The application of clean energy has become a new competitive dimension. According to data from the Bitcoin Mining Council, the proportion of sustainable energy in global Bitcoin mining is expected to reach 68.2% by the third quarter of 2025, an increase of 12.5 percentage points compared to the same period in 2024. American Bitcoin companies stand out in this regard, with 78% of their computing power coming from wind, nuclear, and hydropower, and this green attribute is becoming an important plus for attracting institutional investors.
Investment Strategies and Market Outlook
For secondary market investors, the Bitcoin mining sector provides a leveraged tool to participate in Bitcoin market trends, but careful selection is required. It is recommended to focus on four key indicators: hash rate growth plans, electricity cost structure, liquidity reserves, and debt management levels. In the current environment, prioritize companies that have long-term fixed electricity price contracts, maintain sufficient cash buffers (covering at least 6 months of operating costs), and have a debt-to-equity ratio of less than 30%.

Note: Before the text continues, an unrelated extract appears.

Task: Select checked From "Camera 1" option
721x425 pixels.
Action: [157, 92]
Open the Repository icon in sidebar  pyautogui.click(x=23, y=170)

From a market cycle perspective, mining stocks typically perform best when Bitcoin breaks past its previous high, while experiencing larger declines during correction phases compared to Bitcoin itself. Technical analysis shows that the North American listed mining company index (BITM) exhibits high volatility in the $94,000-$110,000 Bitcoin price range, and may initiate a new round of increases after breaking $110,000. Investors may consider adopting a dollar-cost averaging strategy to smooth out costs, and keep the allocation ratio within 5%-10% of their equity investment portfolio.
Industry Outlook
When political adversaries sit back at the negotiating table because of Bitcoin, and traditional mining companies search for a second growth curve in the wave of AI, we are witnessing not only the flow of capital but also the reshaping of industry forms. The business collaboration between Scalramucci and the Trump family proves that Bitcoin is becoming a means of value storage that transcends ideology, while the transformation of the mining industry reflects the deep integration of the cryptocurrency market with the traditional tech industry. In an era where computing power becomes the new oil, those companies that can navigate the fluctuations of the energy market and flexibly adjust their business models may be the ultimate winners of this transformation.